Task brief - In the records below, begin at the line that has "Instruction: Open settings" and stop after the line that has "Open the floating"; quote those lines verbatim and nothing more.

##############################

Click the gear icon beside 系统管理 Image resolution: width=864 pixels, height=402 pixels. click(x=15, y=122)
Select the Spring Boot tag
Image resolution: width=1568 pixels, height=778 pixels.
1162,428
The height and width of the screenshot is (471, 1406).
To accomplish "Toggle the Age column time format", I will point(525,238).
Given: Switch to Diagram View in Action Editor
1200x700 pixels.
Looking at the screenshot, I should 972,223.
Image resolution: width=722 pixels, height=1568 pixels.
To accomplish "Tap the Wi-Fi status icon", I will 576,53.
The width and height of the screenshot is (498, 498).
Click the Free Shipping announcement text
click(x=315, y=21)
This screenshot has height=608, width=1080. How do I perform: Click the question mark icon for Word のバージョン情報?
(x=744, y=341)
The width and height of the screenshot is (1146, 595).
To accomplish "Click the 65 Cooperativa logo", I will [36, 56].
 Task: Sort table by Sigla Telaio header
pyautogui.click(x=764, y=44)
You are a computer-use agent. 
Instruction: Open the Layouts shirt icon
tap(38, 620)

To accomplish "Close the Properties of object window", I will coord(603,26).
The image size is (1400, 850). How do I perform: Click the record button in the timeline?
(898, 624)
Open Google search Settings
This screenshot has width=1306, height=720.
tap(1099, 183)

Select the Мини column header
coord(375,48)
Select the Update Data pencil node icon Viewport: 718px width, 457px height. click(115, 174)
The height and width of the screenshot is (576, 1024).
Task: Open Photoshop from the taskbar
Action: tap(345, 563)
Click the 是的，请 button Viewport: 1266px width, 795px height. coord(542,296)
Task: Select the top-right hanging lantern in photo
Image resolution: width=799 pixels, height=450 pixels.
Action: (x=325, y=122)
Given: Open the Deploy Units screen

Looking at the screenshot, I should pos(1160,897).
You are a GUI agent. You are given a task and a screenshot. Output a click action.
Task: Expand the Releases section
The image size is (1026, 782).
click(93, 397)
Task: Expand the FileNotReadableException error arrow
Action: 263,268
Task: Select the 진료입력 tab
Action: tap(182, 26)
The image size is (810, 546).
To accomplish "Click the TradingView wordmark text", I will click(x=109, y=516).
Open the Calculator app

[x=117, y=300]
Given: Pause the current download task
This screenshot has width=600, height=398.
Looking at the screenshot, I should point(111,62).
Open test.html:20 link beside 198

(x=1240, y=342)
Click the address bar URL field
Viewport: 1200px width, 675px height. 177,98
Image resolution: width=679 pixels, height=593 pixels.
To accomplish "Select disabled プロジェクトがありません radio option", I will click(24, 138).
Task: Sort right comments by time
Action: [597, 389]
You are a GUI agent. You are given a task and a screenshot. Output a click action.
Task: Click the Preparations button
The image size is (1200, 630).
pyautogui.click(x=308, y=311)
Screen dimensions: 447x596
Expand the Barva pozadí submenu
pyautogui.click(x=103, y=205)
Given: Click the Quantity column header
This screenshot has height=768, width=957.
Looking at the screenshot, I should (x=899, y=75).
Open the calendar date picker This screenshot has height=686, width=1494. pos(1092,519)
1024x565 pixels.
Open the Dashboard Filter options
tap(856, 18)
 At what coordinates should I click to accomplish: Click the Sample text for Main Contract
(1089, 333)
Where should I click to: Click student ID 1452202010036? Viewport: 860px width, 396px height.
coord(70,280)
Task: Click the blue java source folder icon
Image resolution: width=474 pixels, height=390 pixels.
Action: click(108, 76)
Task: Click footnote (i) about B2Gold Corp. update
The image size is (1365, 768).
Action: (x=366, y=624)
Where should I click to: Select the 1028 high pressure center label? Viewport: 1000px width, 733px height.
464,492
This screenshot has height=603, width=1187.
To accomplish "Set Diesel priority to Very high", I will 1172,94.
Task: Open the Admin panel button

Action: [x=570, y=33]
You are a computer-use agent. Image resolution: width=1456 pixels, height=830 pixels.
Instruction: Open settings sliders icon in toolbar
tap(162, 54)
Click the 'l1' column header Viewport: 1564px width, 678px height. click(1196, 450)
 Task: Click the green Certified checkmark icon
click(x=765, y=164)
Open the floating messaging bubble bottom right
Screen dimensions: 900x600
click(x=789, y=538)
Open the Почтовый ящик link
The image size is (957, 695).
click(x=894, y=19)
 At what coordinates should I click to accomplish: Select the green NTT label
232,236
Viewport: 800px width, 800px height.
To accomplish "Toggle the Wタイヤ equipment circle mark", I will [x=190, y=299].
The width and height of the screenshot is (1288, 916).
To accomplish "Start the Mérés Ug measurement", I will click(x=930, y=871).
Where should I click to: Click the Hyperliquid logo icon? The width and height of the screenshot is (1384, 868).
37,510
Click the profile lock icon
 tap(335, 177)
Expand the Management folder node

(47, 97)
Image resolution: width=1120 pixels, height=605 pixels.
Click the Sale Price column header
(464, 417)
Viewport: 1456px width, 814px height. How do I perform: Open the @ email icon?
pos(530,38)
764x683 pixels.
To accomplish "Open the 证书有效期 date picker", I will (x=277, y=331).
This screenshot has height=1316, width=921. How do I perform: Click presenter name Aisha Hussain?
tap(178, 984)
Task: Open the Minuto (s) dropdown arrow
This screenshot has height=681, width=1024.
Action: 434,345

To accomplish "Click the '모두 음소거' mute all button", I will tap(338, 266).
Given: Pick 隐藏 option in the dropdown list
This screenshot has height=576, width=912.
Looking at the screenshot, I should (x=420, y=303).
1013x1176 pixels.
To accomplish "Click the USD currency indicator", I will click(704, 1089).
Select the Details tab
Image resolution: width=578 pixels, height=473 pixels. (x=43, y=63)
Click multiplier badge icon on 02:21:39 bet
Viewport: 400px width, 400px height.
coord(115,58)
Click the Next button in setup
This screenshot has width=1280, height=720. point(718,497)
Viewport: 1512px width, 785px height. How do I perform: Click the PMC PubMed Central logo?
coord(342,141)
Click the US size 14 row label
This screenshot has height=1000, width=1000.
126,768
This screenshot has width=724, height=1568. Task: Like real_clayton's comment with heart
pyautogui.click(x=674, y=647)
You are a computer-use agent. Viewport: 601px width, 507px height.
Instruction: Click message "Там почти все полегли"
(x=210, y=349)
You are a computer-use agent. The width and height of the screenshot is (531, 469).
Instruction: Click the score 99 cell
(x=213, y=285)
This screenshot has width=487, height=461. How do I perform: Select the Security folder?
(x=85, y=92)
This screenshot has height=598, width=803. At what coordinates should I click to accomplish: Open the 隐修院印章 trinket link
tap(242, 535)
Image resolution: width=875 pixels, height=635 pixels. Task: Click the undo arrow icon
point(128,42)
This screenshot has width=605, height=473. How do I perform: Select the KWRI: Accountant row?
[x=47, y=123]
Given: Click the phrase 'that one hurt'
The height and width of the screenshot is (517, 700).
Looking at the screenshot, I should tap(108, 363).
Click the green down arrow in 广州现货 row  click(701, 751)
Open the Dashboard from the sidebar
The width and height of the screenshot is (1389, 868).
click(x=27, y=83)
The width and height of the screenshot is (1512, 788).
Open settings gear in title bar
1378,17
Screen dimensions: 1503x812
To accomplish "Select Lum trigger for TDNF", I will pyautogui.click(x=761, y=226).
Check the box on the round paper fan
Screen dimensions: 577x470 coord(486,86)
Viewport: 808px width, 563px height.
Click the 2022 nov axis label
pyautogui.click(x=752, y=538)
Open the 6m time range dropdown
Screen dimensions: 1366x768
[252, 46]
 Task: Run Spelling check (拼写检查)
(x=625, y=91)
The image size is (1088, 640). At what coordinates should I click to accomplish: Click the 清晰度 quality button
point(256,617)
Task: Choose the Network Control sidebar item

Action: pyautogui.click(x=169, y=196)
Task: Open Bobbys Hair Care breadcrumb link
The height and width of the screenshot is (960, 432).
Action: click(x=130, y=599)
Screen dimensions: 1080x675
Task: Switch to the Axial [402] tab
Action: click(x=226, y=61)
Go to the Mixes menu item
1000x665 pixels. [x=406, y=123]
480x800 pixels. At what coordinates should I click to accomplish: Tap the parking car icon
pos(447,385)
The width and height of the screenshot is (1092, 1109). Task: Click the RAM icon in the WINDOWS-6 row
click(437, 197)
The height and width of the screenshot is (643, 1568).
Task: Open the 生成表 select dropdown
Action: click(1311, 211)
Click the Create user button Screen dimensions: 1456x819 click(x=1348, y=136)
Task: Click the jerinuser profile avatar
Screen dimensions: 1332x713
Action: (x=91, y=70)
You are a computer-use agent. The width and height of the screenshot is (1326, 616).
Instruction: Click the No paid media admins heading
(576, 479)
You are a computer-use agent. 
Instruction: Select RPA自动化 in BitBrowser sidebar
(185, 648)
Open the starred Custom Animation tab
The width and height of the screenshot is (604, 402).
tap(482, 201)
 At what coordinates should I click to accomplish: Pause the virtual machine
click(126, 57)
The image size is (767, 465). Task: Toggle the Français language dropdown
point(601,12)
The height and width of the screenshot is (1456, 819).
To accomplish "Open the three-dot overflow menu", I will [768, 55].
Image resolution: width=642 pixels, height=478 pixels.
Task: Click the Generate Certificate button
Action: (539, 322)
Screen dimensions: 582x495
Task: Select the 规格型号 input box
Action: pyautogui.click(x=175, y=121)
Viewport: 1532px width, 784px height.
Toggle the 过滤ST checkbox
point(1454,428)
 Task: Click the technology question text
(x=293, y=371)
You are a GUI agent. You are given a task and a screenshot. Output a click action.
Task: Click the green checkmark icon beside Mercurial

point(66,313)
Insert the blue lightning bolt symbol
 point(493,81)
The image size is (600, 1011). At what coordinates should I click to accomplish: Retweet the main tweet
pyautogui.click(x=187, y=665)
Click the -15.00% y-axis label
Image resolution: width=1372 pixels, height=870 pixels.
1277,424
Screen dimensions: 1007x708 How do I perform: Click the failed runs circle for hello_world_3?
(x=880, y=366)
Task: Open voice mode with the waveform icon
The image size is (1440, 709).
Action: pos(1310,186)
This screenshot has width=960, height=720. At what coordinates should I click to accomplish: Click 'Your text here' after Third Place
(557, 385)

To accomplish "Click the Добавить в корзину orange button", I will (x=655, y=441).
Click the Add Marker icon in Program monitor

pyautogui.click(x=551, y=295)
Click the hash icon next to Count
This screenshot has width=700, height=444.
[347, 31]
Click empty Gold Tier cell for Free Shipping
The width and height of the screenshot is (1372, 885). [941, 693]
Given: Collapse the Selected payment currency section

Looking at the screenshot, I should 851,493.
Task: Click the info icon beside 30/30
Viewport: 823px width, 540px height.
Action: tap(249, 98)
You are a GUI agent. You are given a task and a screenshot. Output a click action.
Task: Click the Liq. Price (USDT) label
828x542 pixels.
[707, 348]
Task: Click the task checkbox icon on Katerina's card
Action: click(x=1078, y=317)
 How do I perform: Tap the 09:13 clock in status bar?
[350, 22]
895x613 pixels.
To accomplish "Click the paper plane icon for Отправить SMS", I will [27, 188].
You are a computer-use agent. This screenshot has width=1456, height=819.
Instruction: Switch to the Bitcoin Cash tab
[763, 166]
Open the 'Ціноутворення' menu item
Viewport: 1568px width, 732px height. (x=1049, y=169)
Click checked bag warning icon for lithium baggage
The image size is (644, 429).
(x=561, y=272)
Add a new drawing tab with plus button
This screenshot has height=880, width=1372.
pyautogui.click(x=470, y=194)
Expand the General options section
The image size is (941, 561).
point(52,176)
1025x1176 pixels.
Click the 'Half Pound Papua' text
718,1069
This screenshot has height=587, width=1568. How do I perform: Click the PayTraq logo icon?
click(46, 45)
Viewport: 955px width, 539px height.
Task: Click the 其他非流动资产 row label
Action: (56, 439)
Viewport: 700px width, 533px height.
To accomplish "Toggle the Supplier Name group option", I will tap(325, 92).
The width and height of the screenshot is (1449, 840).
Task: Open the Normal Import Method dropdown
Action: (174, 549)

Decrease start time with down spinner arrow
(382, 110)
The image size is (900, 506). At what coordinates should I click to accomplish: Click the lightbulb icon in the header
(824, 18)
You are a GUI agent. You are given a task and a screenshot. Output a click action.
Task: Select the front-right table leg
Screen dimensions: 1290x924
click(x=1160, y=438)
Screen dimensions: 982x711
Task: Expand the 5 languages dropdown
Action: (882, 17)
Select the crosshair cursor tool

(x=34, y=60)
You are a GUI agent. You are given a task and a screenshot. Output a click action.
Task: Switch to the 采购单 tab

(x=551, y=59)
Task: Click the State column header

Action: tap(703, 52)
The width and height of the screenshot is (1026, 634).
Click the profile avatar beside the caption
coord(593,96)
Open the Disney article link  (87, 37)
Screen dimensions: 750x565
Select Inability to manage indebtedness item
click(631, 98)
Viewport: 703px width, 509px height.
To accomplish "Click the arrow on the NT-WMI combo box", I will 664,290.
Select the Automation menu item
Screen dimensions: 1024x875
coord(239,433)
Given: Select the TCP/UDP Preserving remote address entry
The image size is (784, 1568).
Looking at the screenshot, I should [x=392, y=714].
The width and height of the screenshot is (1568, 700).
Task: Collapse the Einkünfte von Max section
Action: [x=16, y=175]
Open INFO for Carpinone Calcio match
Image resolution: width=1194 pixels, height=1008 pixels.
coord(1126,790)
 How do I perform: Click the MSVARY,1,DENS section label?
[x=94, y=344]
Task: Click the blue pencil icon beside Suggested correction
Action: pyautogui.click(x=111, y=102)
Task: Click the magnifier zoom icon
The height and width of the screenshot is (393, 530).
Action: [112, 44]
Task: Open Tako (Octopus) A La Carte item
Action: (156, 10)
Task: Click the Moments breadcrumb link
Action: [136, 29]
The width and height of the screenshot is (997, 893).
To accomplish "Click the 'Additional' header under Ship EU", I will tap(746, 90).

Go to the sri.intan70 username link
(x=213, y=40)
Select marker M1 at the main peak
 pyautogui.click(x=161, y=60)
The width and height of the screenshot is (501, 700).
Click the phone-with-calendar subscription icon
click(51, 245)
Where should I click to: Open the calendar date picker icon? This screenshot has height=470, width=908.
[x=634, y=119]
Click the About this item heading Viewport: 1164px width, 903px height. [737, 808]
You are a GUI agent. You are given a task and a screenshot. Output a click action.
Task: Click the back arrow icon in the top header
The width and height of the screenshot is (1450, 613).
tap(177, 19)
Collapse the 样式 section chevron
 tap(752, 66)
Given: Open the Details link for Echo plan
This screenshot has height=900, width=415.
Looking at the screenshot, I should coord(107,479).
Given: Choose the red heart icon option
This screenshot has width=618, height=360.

##############################

Task solution -
Instruction: Open settings sliders icon in toolbar
tap(162, 54)
Click the 'l1' column header Viewport: 1564px width, 678px height. click(1196, 450)
 Task: Click the green Certified checkmark icon
click(x=765, y=164)
Open the floating messaging bubble bottom right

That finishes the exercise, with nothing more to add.